----- PASSAGE PROVIDED -----

Beefing up NH’s workforce requires investment

We can’t afford to lose the next generation of highly skilled workers to other states

Over the last year, I’ve enjoyed meeting with employers across New Hampshire at business roundtables and chamber of commerce meetings, and I am encouraged to know that our partnership is strong and focused on the same goal: making sure that the state’s public colleges and universities are focused on preparing a highly skilled workforce that is in step with the unique needs of our economy.

In fact, from the North Country to Nashua, the impending shortage of college-educated workers is the primary concern of businesses. 

The data is clear. In-migration of employees has flattened and our current workforce is aging. Compounding the problem, New Hampshire now exports the highest percentage of four-year college-going students in the nation, with almost 60 percent leaving the state to attend college elsewhere.

At the same time, competition for future workers has become more intense than ever. Our neighboring states are investing more in higher education and offering incentives to attract our students, such as matching New Hampshire in-state tuition. In fact, the University of Maine System has gone so far as to offer in-state tuition to students as far away as California.

Our ability to attract and keep New Hampshire’s students is critical to our state’s future. Graduates who stay and study in New Hampshire are more likely to stay and work in the Granite State. To keep those New Hampshire students in New Hampshire, our public institutions must be affordable, offer a top-quality education and remain attractive to students and parents in this highly competitive education environment.

-----

EXERCISE SET >>
- a) Translate this sentence from the piece on New Hampshire's workforce into Spanish: "Graduates who stay and study in New Hampshire are more likely to stay and work in the Granite State."
- b) Based on the piece on New Hampshire's workforce, say yes or no for each statement and quote the words that decide it: (i) Almost 60 percent of New Hampshire's four-year college-going students leave the state for college. (ii) The University of Maine System offers in-state tuition to students as far away as California. (iii) In-migration of employees to New Hampshire has risen sharply.
- c) Keep writing the piece on New Hampshire's workforce, picking up right after its last sentence.

----- INFORMATION -----

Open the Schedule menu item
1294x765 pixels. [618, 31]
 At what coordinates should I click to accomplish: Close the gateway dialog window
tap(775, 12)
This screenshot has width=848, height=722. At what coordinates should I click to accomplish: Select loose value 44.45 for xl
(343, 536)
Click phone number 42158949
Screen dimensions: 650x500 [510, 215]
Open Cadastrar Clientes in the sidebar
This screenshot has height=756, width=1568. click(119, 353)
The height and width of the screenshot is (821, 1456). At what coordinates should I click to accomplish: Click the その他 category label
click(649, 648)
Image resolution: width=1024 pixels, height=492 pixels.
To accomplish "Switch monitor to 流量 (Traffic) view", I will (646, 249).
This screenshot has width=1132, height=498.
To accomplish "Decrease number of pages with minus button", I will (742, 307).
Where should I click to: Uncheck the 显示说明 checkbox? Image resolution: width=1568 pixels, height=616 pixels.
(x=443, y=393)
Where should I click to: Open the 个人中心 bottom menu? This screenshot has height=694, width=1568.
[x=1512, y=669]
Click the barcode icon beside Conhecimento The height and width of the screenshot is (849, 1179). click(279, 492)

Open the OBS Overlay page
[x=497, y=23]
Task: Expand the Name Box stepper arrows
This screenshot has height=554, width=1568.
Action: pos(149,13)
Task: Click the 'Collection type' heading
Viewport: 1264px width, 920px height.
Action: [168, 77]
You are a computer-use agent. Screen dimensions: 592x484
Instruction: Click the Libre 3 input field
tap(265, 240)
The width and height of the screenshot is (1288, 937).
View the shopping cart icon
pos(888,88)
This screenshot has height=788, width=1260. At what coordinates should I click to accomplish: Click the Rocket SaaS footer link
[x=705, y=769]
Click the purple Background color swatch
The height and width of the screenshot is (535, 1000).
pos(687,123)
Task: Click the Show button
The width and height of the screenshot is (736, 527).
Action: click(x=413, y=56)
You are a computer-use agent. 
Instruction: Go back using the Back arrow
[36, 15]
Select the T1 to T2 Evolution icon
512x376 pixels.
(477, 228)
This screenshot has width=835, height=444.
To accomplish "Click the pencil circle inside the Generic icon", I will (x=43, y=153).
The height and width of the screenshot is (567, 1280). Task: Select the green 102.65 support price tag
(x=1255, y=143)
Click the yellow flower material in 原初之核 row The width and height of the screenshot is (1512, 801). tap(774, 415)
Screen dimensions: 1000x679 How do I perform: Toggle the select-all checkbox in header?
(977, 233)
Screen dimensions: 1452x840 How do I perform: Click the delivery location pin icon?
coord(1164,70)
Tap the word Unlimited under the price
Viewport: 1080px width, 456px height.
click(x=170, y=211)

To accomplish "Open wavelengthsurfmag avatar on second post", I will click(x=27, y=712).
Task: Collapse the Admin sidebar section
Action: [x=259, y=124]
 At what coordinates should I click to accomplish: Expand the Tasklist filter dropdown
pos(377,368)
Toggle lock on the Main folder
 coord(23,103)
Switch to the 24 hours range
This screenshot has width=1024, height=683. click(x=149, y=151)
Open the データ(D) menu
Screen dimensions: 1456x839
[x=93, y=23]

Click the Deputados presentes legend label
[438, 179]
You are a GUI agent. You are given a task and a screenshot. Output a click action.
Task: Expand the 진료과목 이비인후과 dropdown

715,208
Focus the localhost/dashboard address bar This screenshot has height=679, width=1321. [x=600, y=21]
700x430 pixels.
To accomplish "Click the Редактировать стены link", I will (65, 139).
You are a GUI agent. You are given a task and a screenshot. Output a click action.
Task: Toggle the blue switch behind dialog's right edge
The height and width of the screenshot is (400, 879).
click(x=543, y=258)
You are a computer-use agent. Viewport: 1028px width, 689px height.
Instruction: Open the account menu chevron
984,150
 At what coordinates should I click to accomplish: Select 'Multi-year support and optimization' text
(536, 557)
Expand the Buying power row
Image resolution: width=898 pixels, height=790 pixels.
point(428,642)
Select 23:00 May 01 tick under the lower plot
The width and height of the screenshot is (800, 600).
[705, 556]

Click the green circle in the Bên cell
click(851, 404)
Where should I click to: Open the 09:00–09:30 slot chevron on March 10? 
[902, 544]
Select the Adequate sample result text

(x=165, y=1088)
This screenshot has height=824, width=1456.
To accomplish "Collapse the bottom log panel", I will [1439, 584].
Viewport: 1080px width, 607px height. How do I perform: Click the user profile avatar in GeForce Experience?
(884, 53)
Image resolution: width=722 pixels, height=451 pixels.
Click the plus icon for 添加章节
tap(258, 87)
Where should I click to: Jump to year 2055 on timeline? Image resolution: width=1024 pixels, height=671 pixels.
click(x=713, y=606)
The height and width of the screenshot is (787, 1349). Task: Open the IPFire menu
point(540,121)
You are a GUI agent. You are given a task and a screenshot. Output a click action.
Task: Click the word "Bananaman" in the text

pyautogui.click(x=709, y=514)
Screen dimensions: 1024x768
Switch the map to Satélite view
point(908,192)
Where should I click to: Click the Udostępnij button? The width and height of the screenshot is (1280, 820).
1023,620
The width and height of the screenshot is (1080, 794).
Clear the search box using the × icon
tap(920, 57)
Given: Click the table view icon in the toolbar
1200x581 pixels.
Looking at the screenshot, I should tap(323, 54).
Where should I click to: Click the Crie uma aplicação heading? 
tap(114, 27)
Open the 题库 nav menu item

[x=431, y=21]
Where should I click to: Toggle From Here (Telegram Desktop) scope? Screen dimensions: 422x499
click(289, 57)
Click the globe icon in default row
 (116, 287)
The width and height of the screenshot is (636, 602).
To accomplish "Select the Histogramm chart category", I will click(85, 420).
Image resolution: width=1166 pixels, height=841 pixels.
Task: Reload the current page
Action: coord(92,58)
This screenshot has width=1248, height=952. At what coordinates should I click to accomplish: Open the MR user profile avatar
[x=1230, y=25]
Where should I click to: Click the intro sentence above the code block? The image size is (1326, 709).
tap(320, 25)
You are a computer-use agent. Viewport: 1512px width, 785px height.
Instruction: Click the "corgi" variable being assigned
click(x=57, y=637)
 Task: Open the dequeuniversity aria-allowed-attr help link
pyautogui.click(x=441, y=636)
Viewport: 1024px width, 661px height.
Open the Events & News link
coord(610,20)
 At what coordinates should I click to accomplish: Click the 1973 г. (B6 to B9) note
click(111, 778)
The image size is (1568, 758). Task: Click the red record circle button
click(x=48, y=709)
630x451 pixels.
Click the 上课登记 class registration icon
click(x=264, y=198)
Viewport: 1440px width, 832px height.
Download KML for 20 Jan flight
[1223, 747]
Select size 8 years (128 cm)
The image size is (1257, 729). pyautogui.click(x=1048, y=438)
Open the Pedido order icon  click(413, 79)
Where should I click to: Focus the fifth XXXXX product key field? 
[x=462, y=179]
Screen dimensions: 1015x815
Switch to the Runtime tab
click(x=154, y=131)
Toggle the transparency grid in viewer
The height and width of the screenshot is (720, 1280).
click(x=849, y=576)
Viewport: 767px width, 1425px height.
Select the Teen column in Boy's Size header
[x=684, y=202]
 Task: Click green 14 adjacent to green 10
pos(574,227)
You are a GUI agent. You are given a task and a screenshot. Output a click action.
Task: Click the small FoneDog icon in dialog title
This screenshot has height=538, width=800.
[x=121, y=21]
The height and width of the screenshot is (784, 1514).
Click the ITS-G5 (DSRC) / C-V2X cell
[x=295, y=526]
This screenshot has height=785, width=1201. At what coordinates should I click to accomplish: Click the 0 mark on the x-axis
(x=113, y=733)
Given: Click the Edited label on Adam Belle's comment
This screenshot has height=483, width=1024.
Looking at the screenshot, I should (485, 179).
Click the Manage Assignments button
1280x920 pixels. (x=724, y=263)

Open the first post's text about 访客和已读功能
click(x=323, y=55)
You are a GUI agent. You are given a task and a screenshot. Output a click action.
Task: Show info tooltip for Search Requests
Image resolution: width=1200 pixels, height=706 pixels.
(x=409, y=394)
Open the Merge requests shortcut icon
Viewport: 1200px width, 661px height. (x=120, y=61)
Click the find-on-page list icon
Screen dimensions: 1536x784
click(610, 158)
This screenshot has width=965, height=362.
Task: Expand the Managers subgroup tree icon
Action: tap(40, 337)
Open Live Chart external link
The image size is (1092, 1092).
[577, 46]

-----

ANSWERS TO THE PROBLEMS >>
- a) Los graduados que se quedan y estudian en New Hampshire tienen más probabilidades de quedarse y trabajar en el Estado de Granito.

- b)
(i) Yes: "with almost 60 percent leaving the state to attend college elsewhere"
(ii) Yes: "the University of Maine System has gone so far as to offer in-state tuition to students as far away as California"
(iii) No: "In-migration of employees has flattened"

- c)
As a primary generator of a highly educated workforce in the state, the University System of New Hampshire is a vital part of the workforce solution. We currently award more bachelor’s degrees in New Hampshire in STEM fields than all other New Hampshire institutions combined. We are proud that students who attend a USNH institution have the second highest completion rate in the nation. 

There may be no easy way to address demographics or to turn around in-migration. It is feasible, however, to increase college-participation rates and, as a state, begin to turn the tide by not accepting our ranking as the largest percentage exporter of four-year college-going students in the nation. These are issues we can work together to address. It will require innovation, partnerships, and it will also require investment. 

USNH has focused on leveraging innovation and efficiency to contain costs. As a result, every USNH institution is below the median “cost-of-attendance” among New Hampshire four-year institutions, and USNH has the lowest administrative cost per student of any public system in New England. 

USNH recently proposed to the governor and Legislature the Workforce 2025 proposal, seeking state funding to freeze in-state tuition and to increase workforce focused scholarships for in-state students. It also requests capital support for the biological sciences infrastructure at UNH to expand STEM capacity and address some of the state’s most pressing workforce needs.

New Hampshire cannot afford to lose its next generation of highly skilled workers to other states. It is going to require further investment, continued innovation and expanded education-business partnerships. We look forward to working with our business leaders and elected officials to strengthen New Hampshire’s economy by producing the educated workforce our state needs now and into the future. 

Todd Leach is chancellor of the University System of New Hampshire.